**What to produce**
Output range, inclusive: from the line containing "This screenshot has height=272, width=403." to the line containing "You are a computer-use agent. Image". Restate those lines from the data below word for word and only those.

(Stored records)
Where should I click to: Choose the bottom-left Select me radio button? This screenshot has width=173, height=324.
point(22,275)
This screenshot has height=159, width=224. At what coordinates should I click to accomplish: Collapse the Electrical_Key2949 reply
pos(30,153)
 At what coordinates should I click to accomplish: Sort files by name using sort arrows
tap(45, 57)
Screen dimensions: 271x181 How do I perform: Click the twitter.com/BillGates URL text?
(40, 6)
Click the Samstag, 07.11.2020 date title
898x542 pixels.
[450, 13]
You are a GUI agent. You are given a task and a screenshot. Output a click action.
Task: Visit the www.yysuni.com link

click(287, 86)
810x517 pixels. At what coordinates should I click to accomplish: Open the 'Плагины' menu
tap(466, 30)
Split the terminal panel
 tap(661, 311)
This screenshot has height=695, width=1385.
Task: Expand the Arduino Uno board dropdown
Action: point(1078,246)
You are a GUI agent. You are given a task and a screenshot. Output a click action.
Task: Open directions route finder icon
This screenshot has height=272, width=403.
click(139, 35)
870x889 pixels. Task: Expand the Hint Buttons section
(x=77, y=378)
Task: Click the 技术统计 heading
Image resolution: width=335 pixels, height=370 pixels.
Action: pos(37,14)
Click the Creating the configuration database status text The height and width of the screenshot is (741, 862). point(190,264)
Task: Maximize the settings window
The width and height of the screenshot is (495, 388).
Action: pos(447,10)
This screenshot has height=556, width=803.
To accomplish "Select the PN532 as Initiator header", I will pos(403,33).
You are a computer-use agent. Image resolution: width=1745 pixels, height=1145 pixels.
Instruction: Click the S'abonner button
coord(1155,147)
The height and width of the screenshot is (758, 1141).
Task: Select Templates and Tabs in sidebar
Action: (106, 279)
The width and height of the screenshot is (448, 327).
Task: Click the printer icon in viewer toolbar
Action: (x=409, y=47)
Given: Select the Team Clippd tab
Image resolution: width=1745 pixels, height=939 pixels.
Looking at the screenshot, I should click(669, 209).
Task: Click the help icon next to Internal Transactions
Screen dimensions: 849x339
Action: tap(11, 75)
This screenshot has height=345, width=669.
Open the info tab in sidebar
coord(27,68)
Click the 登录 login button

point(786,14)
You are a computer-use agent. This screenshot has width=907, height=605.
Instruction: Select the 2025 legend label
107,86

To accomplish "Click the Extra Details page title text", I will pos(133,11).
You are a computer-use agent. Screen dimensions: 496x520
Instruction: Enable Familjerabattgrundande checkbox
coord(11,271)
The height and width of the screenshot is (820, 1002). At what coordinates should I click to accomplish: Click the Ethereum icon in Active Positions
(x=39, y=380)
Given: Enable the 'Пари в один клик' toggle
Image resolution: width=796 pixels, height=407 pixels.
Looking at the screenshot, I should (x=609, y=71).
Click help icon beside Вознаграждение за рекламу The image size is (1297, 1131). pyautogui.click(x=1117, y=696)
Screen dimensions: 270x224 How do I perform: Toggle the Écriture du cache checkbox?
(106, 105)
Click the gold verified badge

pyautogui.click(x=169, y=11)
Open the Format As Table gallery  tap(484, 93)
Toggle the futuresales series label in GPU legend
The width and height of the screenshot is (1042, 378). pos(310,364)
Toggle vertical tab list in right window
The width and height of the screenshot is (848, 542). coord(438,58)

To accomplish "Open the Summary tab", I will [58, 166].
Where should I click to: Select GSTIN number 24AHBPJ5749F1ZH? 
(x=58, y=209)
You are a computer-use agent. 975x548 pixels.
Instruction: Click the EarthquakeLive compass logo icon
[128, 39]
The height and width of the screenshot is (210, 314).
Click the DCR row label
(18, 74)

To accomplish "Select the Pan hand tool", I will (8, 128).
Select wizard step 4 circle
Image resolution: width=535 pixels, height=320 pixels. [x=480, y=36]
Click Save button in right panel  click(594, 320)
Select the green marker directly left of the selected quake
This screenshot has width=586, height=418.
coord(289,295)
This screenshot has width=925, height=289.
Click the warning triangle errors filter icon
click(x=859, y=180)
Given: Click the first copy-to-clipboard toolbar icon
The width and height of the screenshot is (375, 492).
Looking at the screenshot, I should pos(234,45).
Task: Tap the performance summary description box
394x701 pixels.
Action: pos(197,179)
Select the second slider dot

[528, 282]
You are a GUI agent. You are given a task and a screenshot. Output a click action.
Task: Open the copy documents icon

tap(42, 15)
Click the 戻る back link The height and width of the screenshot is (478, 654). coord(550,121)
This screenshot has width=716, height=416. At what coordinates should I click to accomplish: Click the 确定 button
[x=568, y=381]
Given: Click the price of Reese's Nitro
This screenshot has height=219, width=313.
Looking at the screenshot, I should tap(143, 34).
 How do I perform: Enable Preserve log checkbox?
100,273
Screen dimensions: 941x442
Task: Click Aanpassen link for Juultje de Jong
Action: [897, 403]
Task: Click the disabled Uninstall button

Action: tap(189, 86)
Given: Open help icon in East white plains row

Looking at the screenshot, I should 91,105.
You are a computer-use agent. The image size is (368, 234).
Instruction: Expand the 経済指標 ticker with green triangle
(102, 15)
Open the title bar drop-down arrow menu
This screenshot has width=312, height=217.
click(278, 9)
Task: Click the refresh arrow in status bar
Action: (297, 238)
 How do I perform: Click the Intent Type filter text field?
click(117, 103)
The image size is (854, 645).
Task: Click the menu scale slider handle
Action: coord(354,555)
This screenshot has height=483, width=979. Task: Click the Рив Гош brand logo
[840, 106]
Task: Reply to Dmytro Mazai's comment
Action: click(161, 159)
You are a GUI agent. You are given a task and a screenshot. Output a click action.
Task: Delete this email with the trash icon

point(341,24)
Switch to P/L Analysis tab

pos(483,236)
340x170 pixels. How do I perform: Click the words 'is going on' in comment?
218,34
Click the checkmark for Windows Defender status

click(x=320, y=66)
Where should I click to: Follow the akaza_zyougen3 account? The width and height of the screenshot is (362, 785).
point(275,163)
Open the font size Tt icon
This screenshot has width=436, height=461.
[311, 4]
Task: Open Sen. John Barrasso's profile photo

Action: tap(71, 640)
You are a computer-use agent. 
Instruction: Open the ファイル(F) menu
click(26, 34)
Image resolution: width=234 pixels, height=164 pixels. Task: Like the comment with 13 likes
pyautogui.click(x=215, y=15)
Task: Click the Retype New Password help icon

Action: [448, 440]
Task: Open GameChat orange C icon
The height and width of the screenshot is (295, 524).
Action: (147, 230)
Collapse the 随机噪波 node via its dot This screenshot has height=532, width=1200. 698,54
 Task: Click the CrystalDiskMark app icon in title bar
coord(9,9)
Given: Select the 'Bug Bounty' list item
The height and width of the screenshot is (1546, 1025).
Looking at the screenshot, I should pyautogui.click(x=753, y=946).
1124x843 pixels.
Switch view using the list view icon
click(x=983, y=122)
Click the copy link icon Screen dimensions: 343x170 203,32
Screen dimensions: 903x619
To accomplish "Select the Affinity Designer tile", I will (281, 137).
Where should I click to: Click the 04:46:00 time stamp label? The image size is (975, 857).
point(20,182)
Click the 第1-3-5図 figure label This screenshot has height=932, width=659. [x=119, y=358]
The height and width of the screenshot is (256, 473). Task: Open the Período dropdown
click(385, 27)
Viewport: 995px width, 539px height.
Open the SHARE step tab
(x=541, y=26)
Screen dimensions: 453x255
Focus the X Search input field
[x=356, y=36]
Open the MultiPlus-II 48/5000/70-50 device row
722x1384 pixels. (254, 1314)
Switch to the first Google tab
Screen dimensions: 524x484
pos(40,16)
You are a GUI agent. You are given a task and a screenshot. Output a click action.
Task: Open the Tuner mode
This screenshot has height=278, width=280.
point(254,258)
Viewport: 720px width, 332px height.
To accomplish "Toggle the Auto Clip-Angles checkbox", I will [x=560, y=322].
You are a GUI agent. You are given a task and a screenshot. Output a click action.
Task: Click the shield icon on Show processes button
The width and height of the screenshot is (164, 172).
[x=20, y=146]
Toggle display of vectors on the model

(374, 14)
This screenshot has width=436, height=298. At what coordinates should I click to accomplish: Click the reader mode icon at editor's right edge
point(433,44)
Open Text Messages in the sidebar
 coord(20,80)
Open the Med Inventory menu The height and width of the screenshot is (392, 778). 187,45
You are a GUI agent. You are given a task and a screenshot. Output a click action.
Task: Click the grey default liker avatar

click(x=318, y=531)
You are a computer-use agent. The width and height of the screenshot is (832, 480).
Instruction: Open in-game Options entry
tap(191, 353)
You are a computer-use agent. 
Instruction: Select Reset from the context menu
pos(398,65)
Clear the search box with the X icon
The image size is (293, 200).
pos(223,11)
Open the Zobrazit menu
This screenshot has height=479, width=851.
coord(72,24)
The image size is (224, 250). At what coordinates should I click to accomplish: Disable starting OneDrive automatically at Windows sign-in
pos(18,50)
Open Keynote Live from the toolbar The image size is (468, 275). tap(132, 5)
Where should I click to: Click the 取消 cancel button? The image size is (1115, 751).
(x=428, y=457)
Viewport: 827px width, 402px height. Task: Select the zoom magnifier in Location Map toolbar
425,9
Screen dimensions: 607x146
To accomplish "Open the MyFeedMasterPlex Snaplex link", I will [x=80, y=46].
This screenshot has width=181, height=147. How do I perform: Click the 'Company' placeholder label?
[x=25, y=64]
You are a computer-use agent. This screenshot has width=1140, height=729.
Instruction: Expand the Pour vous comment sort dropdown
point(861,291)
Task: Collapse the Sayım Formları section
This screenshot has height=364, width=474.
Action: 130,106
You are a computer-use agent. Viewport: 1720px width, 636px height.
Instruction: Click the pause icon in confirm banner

**Task solution**
This screenshot has height=272, width=403.
click(139, 35)
870x889 pixels. Task: Expand the Hint Buttons section
(x=77, y=378)
Task: Click the 技术统计 heading
Image resolution: width=335 pixels, height=370 pixels.
Action: pos(37,14)
Click the Creating the configuration database status text The height and width of the screenshot is (741, 862). point(190,264)
Task: Maximize the settings window
The width and height of the screenshot is (495, 388).
Action: pos(447,10)
This screenshot has height=556, width=803.
To accomplish "Select the PN532 as Initiator header", I will pos(403,33).
You are a computer-use agent. Image resolution: width=1745 pixels, height=1145 pixels.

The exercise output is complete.